Goal of the exercise: In how many lines of these records does the word "will" appear? Give the number by itself.

(Collection entries)

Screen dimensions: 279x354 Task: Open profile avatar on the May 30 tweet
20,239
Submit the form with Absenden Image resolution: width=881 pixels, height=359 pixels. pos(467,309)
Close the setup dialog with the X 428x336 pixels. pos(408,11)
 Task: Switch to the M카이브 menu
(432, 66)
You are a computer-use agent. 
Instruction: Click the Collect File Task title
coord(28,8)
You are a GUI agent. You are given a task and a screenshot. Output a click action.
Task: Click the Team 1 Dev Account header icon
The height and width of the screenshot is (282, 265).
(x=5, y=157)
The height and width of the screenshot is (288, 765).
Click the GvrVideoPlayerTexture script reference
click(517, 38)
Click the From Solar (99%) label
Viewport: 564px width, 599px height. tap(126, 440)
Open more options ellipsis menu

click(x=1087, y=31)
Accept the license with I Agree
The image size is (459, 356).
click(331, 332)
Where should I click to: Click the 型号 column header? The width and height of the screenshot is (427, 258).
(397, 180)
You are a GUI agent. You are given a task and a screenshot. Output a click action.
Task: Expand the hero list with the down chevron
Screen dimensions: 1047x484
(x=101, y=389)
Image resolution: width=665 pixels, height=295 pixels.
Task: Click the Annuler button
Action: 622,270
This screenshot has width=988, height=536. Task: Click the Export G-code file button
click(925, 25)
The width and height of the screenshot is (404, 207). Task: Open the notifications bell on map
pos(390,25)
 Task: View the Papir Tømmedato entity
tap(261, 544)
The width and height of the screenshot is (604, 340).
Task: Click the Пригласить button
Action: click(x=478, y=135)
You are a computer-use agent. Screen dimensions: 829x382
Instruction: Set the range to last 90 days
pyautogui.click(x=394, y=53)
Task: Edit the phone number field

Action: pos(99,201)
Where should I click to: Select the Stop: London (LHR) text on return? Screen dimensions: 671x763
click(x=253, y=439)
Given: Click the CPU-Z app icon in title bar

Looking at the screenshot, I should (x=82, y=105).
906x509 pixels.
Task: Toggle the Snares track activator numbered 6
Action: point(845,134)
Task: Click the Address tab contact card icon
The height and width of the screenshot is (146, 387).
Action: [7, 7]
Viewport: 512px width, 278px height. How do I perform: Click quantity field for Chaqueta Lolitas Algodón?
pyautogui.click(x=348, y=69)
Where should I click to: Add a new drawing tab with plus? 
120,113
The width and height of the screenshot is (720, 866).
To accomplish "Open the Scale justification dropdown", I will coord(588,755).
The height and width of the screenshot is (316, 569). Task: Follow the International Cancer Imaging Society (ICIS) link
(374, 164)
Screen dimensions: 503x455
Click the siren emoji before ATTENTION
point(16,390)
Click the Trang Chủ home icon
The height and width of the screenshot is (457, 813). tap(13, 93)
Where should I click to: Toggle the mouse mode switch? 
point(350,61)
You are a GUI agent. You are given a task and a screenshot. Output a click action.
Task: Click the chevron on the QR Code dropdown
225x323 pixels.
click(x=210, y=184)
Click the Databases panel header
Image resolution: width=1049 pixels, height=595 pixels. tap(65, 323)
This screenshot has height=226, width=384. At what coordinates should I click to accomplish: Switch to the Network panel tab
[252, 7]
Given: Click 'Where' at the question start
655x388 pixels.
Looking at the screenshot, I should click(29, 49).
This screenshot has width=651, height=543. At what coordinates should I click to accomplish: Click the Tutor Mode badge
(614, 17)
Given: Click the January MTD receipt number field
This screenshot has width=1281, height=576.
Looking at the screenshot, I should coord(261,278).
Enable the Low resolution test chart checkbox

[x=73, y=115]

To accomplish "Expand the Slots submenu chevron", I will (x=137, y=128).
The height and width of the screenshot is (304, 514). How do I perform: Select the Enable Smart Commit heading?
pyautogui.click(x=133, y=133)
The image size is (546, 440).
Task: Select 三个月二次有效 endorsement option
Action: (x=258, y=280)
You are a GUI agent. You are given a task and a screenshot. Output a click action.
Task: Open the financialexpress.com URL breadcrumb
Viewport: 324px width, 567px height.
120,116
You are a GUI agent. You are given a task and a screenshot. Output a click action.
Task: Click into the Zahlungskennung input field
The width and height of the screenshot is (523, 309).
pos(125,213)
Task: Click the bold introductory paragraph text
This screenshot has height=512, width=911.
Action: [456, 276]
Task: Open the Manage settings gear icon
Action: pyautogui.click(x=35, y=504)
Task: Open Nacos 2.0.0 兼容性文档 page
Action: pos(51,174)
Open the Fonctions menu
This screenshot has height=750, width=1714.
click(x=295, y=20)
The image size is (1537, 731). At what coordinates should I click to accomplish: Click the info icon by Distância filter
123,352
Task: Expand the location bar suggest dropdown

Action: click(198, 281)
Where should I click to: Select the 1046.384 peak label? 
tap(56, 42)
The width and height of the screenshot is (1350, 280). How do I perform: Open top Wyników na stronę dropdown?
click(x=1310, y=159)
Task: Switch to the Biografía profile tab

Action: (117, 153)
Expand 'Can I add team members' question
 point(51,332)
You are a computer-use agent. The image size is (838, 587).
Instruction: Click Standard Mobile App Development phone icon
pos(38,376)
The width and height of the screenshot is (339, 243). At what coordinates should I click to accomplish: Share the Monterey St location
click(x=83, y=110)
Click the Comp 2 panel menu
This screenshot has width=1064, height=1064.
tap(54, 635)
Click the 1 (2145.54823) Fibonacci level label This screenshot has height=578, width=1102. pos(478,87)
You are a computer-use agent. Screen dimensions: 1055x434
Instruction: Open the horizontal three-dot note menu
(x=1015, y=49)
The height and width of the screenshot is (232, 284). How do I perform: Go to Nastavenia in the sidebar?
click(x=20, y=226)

Exercise result: 2